Mario Alejandro Bravo-Ortiz,Esteban Mercado-Ruiz,Juan Pablo Villa-Pulgarin,Carlos Angel Hormaza-Cardona,Sebastian Quiñones-Arredondo,Harold Brayan Arteaga-Arteaga,Simon Orozco-Arias,Oscar Cardona-Morales,Reinel Tabares-Soto
DOI: https://doi.org/10.1016/j.jisa.2023.103695
IF: 4.96
2024-01-10
Journal of Information Security and Applications
Abstract:The principal investigations in image steganalysis in the spatial domain have concentrated on convolutional neural network (CNN) designs. However, existing CNNs increase the local receptive field of steganographic noise without considering global steganographic noise. This study introduces CVTStego-Net, a convolutional vision transformer for spatial domain image steganalysis that merges the strengths of convolutions and the advantages of attention mechanisms to capture both local and global dependencies. CVTStego-Net is composed of three stages: preprocessing stage , noise extraction, and analysis stage, and classification stage. The preprocessing stage involves a bifurcation with trainable and untrainable 30 SRM (Spatial Rich Models) filters to enhance steganographic noise. The noise extraction and analysis stage combines the SE-Block (Squeeze-and-Excitation) with residual operations to increase the sensitivity to steganographic noise and suppressing the influence of redundant information, and the classification stage combines SE-Block with a convolutional vision transformer to connect the local and global spatial relationships of the steganographic noise. This work enhanced the classification accuracies for steganographic algorithms compared to YEDROUDJ-Net, SR-Net, ZHU-Net, GBRAS-Net, and SNMC-Net.

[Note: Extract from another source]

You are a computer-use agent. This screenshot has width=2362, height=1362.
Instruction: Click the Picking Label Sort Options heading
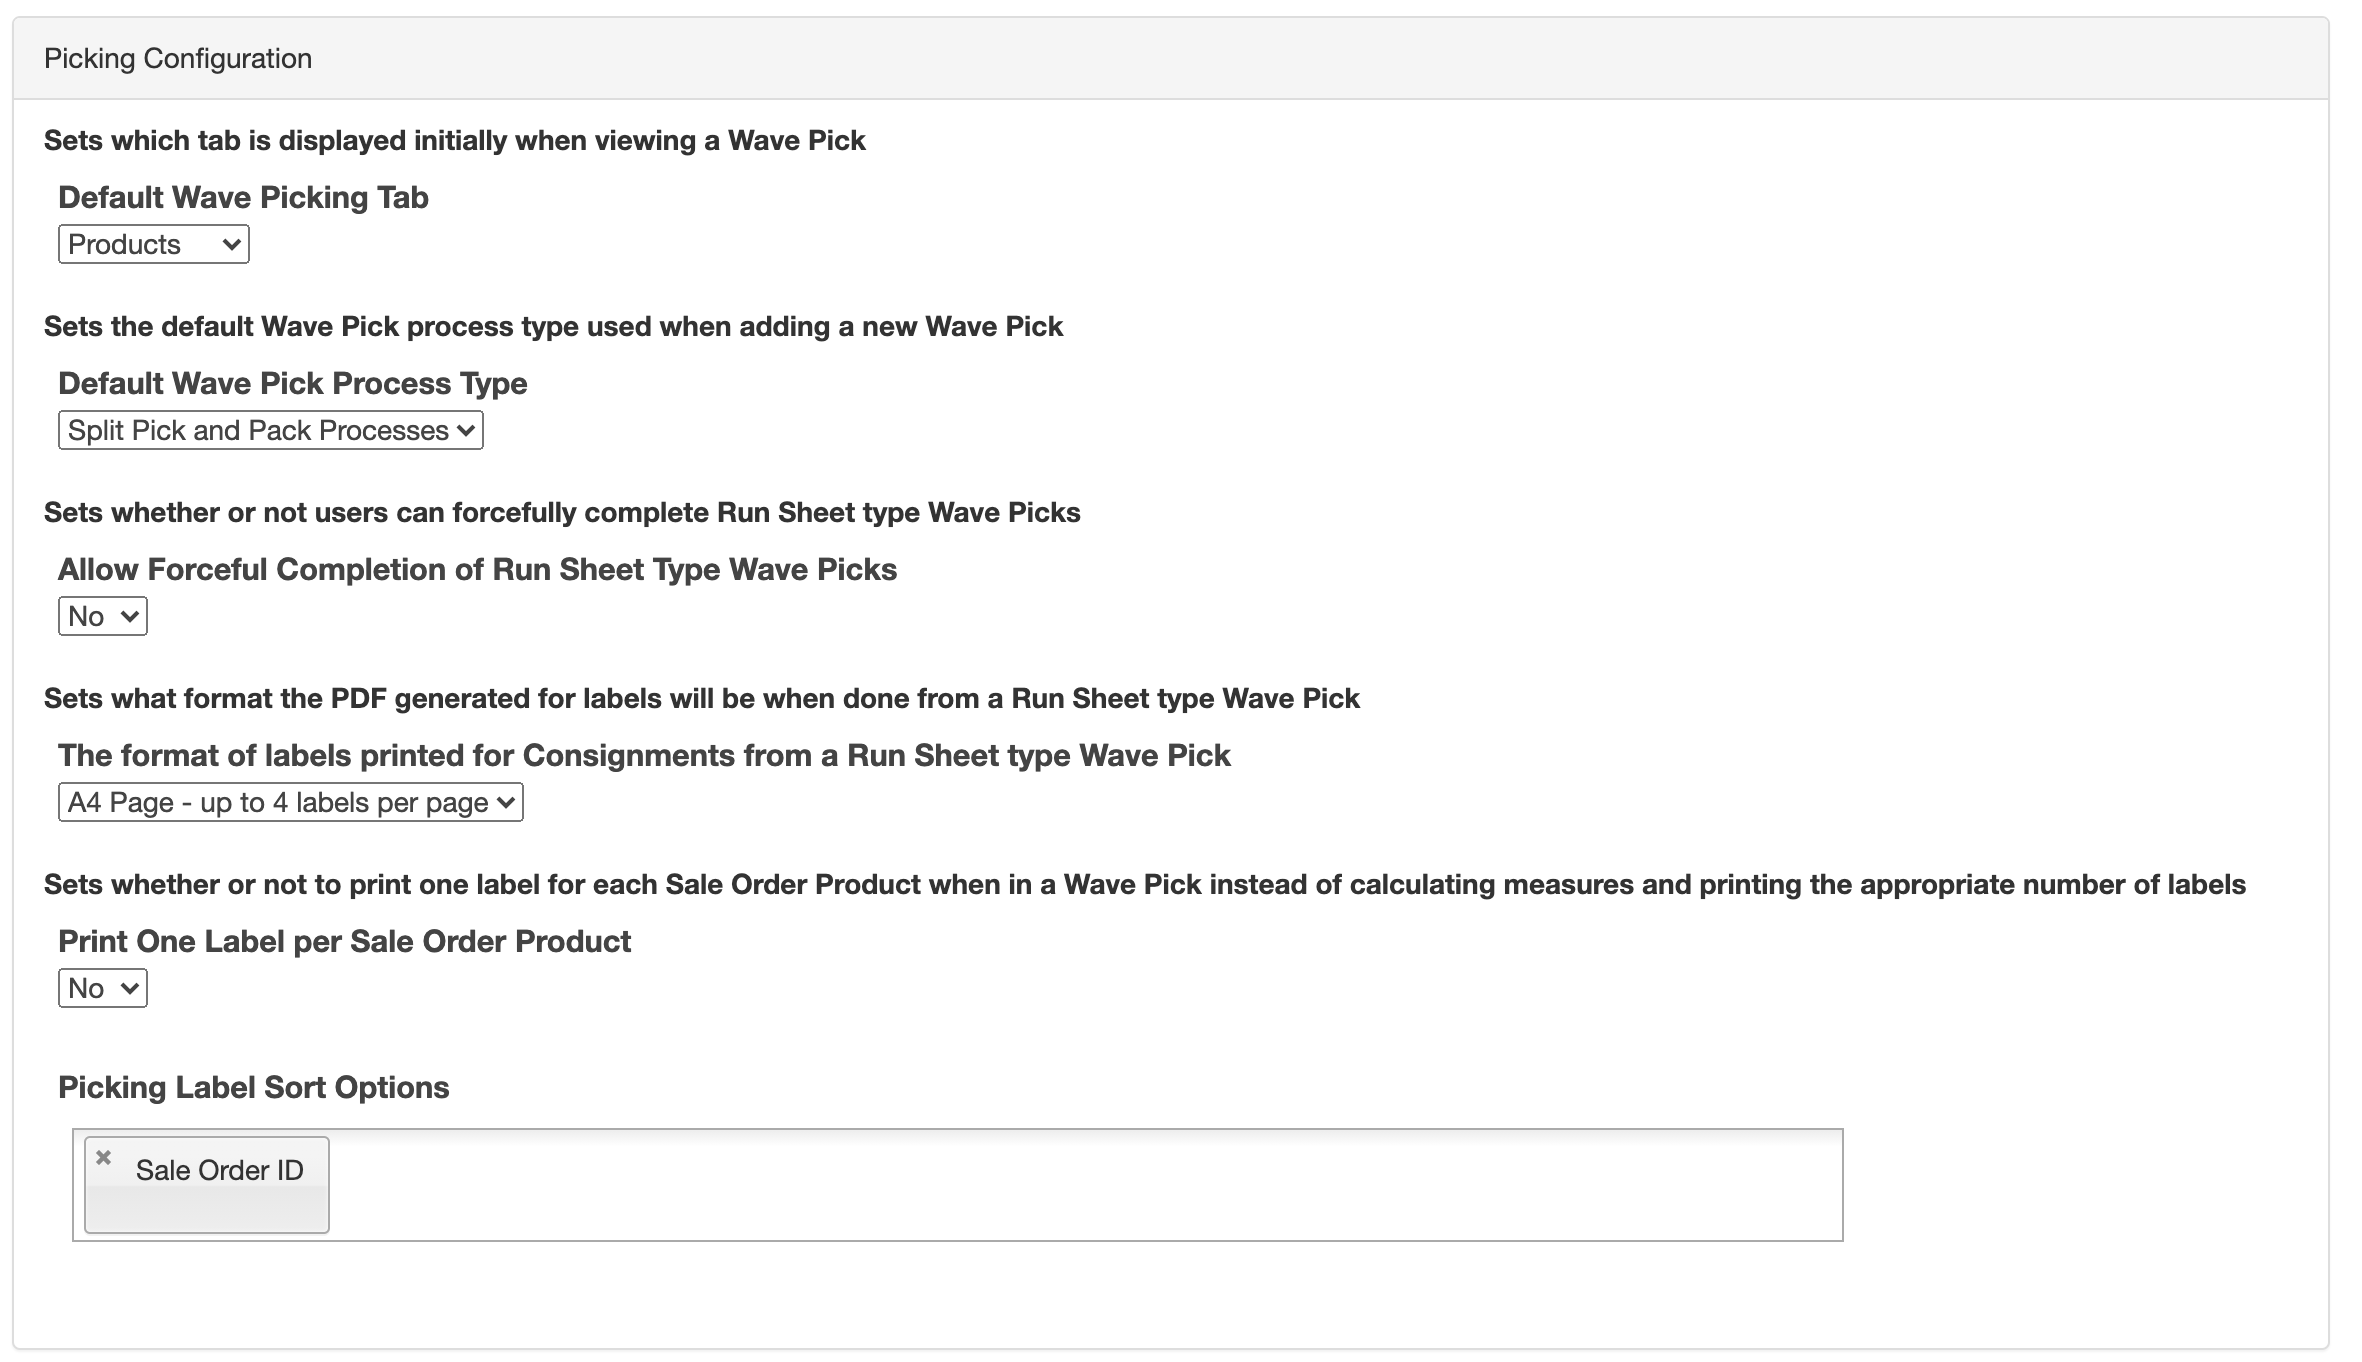click(x=253, y=1087)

Specifically, the accuracy of CVTStego-Net for WOW at 0.2 bpp was 86.58%, and 0.4 bpp was 93.80%. Moreover, for S-UNIWARD at 0.2 and 0.4 bpp, the accuracies were 80.70% and 90.45%, respectively. For MiPOD at 0.2 and 0.4 bpp, the accuracies were 74.70% and 81.48%, respectively. For HILL at 0.2 and 0.4 bpp, the accuracies were 76.70% and 85.80%, respectively, and for HUGO at 0.2 and 0.4 bpp, the accuracies were 78.20% and 86.98%, respectively, using test data from the BOSSbase 1.01. The results demonstrate that convolutional vision transformers can classify steganographic images in the spatial domain.
computer science, information systems
What problem does this paper attempt to address?
### What problem does this paper attempt to solve? This paper aims to solve an important problem in spatial - domain image steganalysis: when detecting steganographic noise, existing convolutional neural network (CNN) methods only focus on local features and ignore the relationship of global steganographic noise. Specifically: 1. **Limitations of existing methods**: - Current CNN designs mainly focus on spatial - domain image steganalysis. - These methods capture steganographic noise by increasing the local receptive field but ignore the dependency relationship of global steganographic noise. 2. **Proposed new method**: - The paper introduces a new architecture - CVTStego - Net (Convolutional Vision Transformer for Steganalysis), which combines the advantages of convolutional layers and attention mechanisms to capture local and global dependency relationships simultaneously. - CVTStego - Net consists of three stages: the pre - processing stage, the noise extraction and analysis stage, and the classification stage. 3. **Innovation points**: - **Pre - processing stage**: Use trainable and non - trainable SRM (Spatial Rich Models) filters to enhance steganographic noise. - **Noise extraction and analysis stage**: Combine SE - Block (Squeeze - and - Excitation) and residual operations to improve the sensitivity to steganographic noise and suppress the influence of redundant information. - **Classification stage**: Use SE - Block combined with convolutional vision transformers to connect the local and global spatial relationships of steganographic noise. 4. **Experimental results**: - Experiments show that CVTStego - Net has better classification accuracy than existing methods such as YEDROUDJ - Net, SR - Net, ZHU - Net, GBRAS - Net and SNMC - Net on multiple steganographic algorithms. - Specifically, for different steganographic algorithms (such as WOW, S - UNIWARD, MiPOD, HILL and HUGO), the accuracy of CVTStego - Net at different bit rates (bpp) has been significantly improved. ### Summary By introducing CVTStego - Net, this paper solves the problem that existing CNN methods only focus on local features in spatial - domain image steganalysis, and proposes a new architecture that can capture the local and global steganographic noise dependency relationships simultaneously, thereby improving the accuracy of steganalysis.